Directions for this task
Only one stretch of the listing below is wanted. Give it again exactly, from the line with "Instruction: Copy the" through the line with "Toggle the Preview disclosure arrow".

Excerpted records
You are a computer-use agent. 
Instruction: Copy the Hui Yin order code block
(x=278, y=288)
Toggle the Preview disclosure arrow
* * *
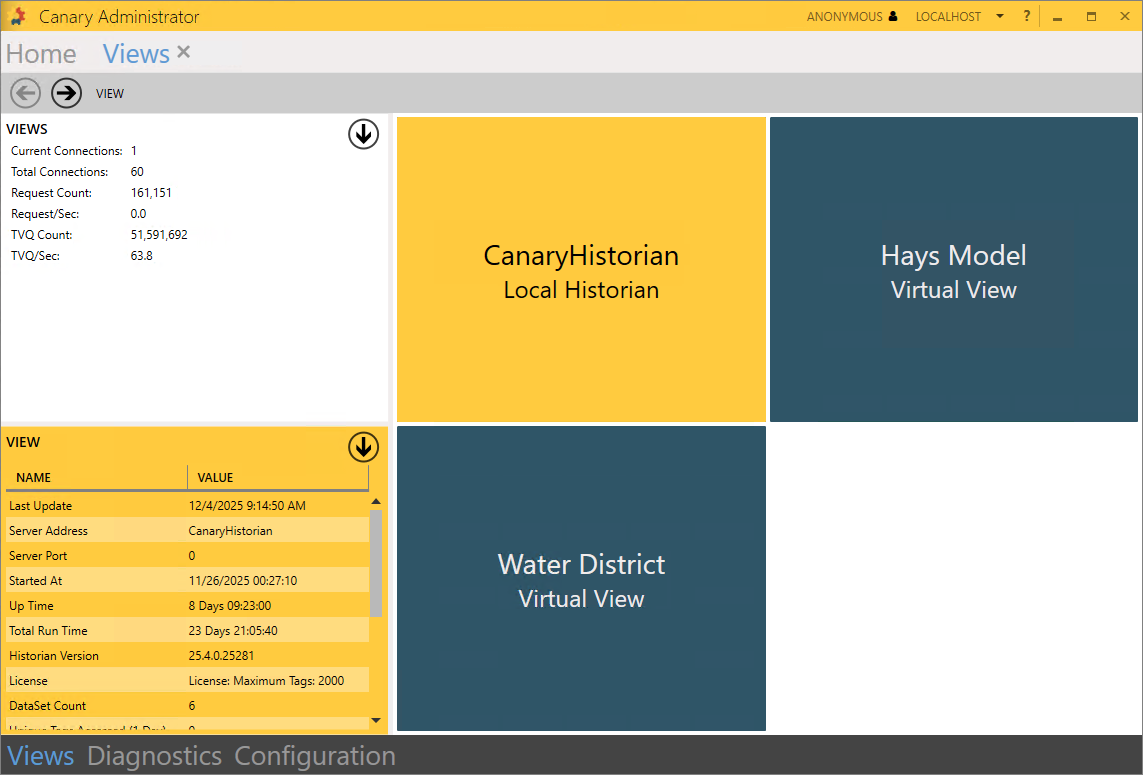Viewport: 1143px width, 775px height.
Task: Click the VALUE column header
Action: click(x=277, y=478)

Answer to this task
Instruction: Copy the Hui Yin order code block
(x=278, y=288)
Toggle the Preview disclosure arrow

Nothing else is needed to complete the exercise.